In the rest of Europe, such a revolution did not seem to be on the way. Across southern Europe and in France, where demonstrators had rallied in Paris to support the "No" vote, some sympathised with Greece's plea for solidarity; but others wondered why the Greeks feel entitled to special treatment.
Meanwhile, in Germany and northern Europe, the "No" vote seemed only to have reinforced the conviction that Greece should be left to its fate. As Angela Merkel, Germany's chancellor, and François Hollande, France's president, prepared to meet Monday evening to discuss offering Greece one more chance, their countries were split by the divide. – The Economist, July 6, 2015
News stories about the Greek crisis constantly return to a familiar refrain. The country's politicians and citizens alike borrowed unwisely, spent too freely and now don't want to pay their debts.
This impression isn't wrong, but it misses half the story. Loans are always two-way transactions. One party lends and the other one borrows. Both sides take risks and both sides receive benefits.

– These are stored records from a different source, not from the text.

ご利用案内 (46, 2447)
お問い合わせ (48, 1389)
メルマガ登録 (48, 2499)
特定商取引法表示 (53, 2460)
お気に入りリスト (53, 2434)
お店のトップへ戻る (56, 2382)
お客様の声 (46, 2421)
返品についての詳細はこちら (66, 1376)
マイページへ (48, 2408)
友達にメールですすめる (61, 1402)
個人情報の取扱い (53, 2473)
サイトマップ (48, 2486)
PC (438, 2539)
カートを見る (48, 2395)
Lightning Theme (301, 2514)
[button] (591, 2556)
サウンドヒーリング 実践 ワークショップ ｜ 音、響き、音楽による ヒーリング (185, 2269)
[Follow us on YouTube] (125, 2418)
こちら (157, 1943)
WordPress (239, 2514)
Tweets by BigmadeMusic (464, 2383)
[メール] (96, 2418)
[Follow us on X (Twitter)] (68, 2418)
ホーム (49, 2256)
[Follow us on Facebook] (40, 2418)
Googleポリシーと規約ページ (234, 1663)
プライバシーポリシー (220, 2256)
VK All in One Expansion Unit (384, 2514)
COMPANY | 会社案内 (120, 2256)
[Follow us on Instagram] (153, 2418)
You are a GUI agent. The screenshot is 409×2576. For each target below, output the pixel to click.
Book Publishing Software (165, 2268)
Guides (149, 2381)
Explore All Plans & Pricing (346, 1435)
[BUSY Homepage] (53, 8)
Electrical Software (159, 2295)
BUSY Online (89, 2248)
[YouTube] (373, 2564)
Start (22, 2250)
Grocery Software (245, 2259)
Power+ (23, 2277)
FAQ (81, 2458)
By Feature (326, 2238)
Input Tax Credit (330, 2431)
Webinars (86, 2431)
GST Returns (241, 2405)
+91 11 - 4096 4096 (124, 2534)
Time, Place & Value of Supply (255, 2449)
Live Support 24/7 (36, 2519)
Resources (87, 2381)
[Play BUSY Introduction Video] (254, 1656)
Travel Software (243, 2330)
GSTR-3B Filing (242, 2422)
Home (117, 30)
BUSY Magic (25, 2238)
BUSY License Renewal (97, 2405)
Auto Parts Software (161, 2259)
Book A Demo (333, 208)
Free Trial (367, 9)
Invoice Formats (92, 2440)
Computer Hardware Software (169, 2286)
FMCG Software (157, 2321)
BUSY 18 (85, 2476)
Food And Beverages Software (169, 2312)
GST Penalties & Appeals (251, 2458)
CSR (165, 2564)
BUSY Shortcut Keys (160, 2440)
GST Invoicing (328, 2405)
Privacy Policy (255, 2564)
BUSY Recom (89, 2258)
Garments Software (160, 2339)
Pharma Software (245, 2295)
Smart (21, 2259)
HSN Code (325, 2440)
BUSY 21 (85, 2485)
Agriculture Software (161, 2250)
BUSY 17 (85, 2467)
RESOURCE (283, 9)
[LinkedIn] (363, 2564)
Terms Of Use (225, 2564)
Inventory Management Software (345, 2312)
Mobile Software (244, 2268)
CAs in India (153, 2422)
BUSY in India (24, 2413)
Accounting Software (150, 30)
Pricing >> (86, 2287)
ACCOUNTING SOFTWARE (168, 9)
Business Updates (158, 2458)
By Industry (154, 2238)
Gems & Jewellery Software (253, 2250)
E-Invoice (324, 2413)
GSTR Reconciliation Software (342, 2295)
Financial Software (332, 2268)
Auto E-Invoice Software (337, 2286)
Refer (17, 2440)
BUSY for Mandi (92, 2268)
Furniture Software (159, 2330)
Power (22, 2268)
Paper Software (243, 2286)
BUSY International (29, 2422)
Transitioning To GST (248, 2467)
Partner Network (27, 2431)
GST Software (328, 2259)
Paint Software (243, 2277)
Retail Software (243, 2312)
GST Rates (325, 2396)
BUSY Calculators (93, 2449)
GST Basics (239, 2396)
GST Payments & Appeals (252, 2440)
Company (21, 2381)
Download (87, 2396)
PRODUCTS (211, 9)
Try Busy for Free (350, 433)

Lenders know – or should know – that it is always possible the borrower could default. They are supposed to assess that risk and lend only at interest rates that compensate them for taking it. Portfolio managers who hold many loans should diversify to minimize the risk of unmanageable simultaneous defaults.
This means defaults should not bother well-prepared lenders. They know the risks, factor them into the interest rates they demand, and realize that occasional mistakes are inevitable.
Greece's lenders were not well prepared. They ignored the risks, didn't demand market interest rates, failed to diversify and presumed mistakes were impossible.
The fact that Greece had a spendthrift government with several defaults in the past was no secret. Anyone paying attention knew a decade ago about Greece's widespread tax evasion, overly generous pension schemes and already excessive debt load. Yet they kept on lending.
This decision looks very unwise in hindsight. The big banks were the first to realize it and successfully transferred most of their obligations to Eurozone governments. Now those governments are on the hook for someone else's bad lending decision.
Europe would not now be in political crisis if it had left those loans in private hands where they belonged. Germany and its allies surely know this; it probably explains their evident frustration. Taking further debt write-downs might be the wisest business decision, but it is unacceptable for politicians who must face re-election.
Greece clearly went over its head in debt, but it did so with the knowing cooperation of its lenders. For those lenders to demand Greece now bear the full consequence of the joint mistake is intolerable on the Greek side. Hence, we have the current standoff.
No one knows how this will end. There is plenty of pain to go around. If history is any guide, those who created Europe's monetary union will now push for an even tighter union. Greece's "no" vote suggests they will not want to join it.